Support Statutory Arrest Authority for All Civilian Law Enforcement Officers Employed by the U.S. Department of Defense

The FOP strongly supports changes in Federal law that would grant statutory arrest authority to all civilian law enforcement officers employed by the U.S. Department of Defense (DoD). To that end, we support language to be included in the DoD reauthorization measures in a section entitled, "MANAGEMENT OF DEPARTMENT OF DEFENSE INSTALLATIONS."

The proposed legislation would grant the U.S. Secretary of Defense the same general powers and authorities that were provided to the U.S. Secretary of Homeland Security in 2002 when Congress amended section 1315 of title 40, U.S.C. This change in Federal law gave the Secretary of Homeland Security responsibility for all Federal property, regardless of administrative jurisdiction.

The U.S. Department of Homeland Security (DHS) has not exercised this authority on DoD installations, nor has it any intention of doing so, as it correctly views protection of DoD property as a responsibility of the DoD. Under the language proposed, the Secretary of Defense will be able to establish regulations that are enforceable by criminal penalties for property under the jurisdiction, custody, or control of the DoD.

The lack of this authority is keenly felt by civilian law enforcement officers employed by the DoD and subsidiary components. It is negatively impacting officer morale and, more importantly, officer safety. For instance, many of the civilian law enforcement officers have to deal with a growing population of non-DoD-affiliated civilians living in privatized housing on DoD installations. Without the statutory arrest authority or the ability to create regulations with criminal penalties, law enforcement officers responding to a call for service cannot make an arrest. They can call local law enforcement, which may or may not respond, but their authority extends only to evicting the individual from the installation—leaving the criminal act unaddressed.

The civilian law enforcement officers employed by the DoD are fully trained and sworn and they should have the authorities that go with that training and not be forced to call officers from another agency. In fact, many DoD installations are remote and contacting local law enforcement is not an option.

Some DoD law enforcement agencies, like the Defense Intelligence Agency Police, sought deputization from the U.S. Marshals Service to empower them to exercise law enforcement powers. Law enforcement officers in the DoD should not have to shop around to non-DoD agencies to get the authorities necessary to carry out their law enforcement mission.

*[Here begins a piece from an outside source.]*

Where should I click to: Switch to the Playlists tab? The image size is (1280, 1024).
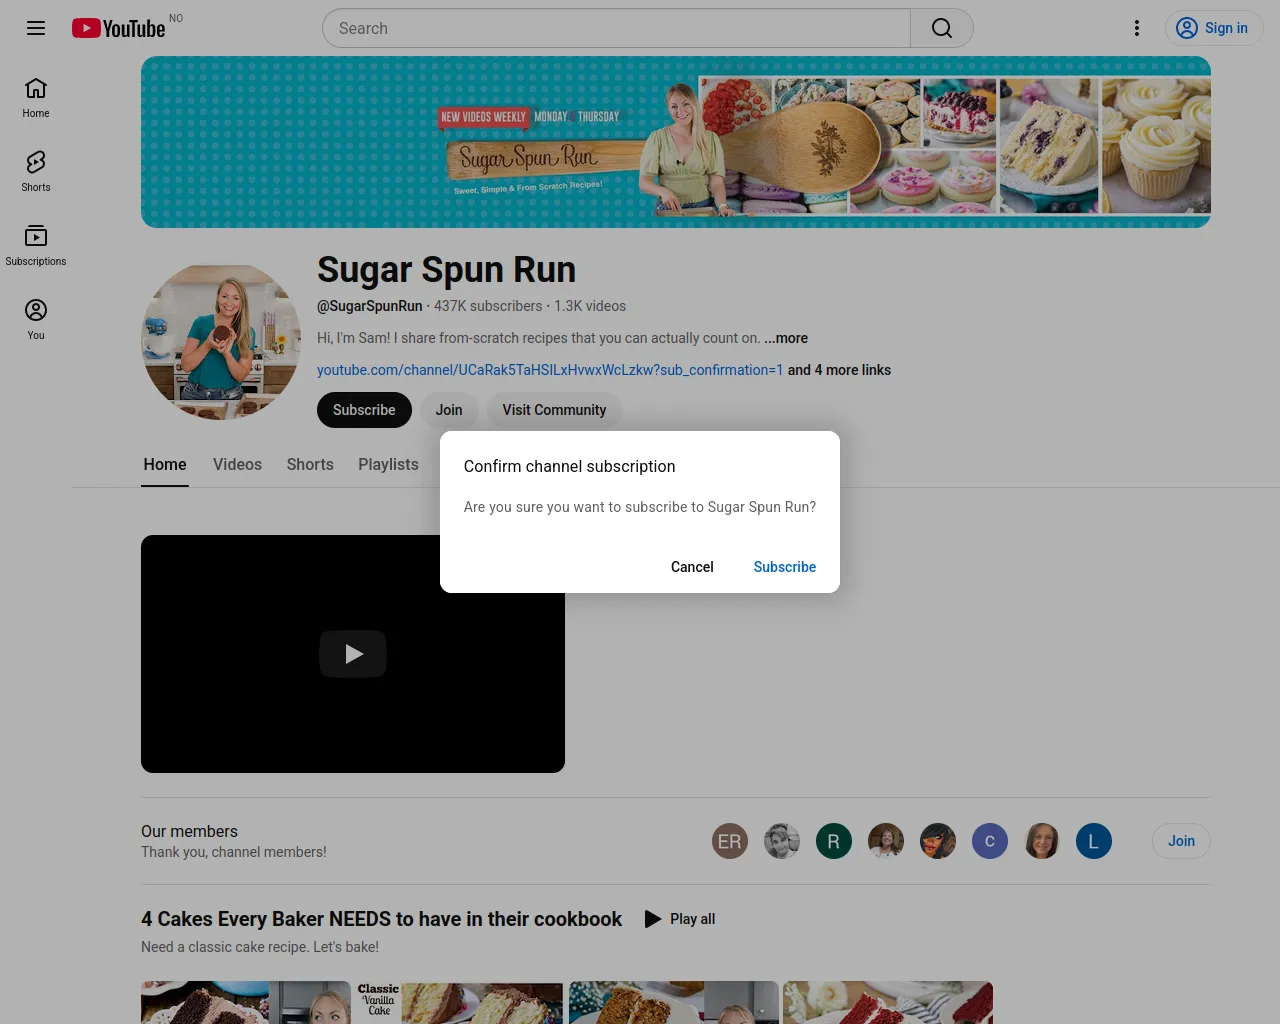pyautogui.click(x=388, y=465)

The proposed amendments to Federal law will not affect how offenses against the United States would be prosecuted. Prosecutions would continue to be performed by the United States Attorney's Office, or, for those installations having a Federal Magistrates Program, in U.S. Magistrate's Court on the installation and by DoD attorneys designated for this purpose as Special Assistant United States Attorneys by the local United States Attorney.